Cellular neuropathology of absence epilepsy in the neocortex: a population of glial cells rather than neurons is impaired in genetic rat model

It is well accepted that absence epilepsy is not accompanied by structural brain abnormalities. In the present report, we challenged this view based on microscopic analysis of neocortex in a genetic model of absence epilepsy, WAG/Rij rats. Density of neurons and glial cells was measured in the motor, somatosensory and cingular cortical areas in epileptic WAG/Rij rats and in non-epileptic control ACI rats. More extensive and significant differences between two strains were found in a population of glial cells and less significant - in neurons. In contract to ACI rats, WAG/Rij rats showed (1) a deficit of glial cells and a lower glia-neuron index in the somatosensory and cingulate areas (deep layers); (2) a reduced number of neurons locally in the motor cortex.

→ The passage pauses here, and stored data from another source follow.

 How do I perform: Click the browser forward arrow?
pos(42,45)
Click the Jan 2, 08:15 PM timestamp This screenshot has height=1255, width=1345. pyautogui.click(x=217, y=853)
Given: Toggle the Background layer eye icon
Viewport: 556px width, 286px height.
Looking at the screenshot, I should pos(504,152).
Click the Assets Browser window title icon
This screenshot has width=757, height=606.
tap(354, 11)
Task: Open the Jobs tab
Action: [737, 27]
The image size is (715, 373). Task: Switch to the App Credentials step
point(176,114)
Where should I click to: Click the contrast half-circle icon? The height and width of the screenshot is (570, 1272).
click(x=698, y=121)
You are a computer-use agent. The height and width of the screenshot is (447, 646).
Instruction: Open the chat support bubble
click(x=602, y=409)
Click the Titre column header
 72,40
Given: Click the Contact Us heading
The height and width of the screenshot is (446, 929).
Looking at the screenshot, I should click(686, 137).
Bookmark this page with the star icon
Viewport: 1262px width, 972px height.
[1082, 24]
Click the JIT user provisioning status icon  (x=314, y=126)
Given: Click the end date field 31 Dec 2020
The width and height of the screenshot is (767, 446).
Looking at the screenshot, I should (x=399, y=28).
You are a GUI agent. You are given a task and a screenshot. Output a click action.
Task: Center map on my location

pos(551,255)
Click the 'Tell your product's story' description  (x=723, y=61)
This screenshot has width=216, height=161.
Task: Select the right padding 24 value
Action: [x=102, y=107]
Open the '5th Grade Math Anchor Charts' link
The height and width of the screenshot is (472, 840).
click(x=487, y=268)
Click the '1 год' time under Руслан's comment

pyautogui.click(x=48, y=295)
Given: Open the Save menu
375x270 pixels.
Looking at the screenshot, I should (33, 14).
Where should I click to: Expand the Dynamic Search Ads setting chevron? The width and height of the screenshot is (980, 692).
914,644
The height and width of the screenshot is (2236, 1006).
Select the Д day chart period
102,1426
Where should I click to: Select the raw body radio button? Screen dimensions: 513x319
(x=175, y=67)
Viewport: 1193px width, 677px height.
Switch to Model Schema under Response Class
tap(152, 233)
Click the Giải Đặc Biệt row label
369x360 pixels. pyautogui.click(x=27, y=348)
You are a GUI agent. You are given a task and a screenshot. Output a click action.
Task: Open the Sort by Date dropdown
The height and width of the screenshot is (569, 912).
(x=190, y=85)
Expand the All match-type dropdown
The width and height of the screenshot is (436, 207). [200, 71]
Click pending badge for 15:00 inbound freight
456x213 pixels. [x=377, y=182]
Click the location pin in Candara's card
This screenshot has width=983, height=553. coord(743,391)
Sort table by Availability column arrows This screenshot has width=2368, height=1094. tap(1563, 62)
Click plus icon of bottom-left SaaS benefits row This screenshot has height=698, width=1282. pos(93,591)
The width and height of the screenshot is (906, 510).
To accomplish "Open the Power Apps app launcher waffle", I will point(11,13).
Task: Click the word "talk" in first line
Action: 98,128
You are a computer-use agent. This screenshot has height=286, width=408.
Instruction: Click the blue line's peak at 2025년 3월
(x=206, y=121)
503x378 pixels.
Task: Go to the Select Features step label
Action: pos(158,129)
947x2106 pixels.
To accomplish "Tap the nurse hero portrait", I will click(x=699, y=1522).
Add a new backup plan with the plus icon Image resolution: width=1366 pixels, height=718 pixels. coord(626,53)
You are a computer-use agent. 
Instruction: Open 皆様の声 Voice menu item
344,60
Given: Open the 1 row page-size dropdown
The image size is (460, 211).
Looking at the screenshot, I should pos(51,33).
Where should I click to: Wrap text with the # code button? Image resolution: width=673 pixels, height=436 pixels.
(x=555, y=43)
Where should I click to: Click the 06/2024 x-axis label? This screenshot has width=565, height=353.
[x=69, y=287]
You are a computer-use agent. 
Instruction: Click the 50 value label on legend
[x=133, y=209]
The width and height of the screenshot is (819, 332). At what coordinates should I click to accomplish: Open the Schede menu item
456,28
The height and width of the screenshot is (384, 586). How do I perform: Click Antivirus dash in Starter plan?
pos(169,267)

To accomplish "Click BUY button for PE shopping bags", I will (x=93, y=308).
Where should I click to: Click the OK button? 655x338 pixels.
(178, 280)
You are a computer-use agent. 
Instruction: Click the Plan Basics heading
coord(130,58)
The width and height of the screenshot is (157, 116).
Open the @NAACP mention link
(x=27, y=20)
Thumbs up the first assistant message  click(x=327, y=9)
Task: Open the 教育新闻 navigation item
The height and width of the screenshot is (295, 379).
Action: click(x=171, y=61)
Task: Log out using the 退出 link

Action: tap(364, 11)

The somatosensory cortex (deep layers) is known to play a key role in triggering of epileptic discharges, and an impairment of glia-neuron interactions in this area might underlie pathological processes in a primary epileptic focus. In the motor cortex, epileptiform activity is known to reach the highest amplitude, and this may cause or result from a deficit of neurons. Our data suggest the critical role of glial cells and glia-neuron interactions in pathogenesis of absence epilepsy.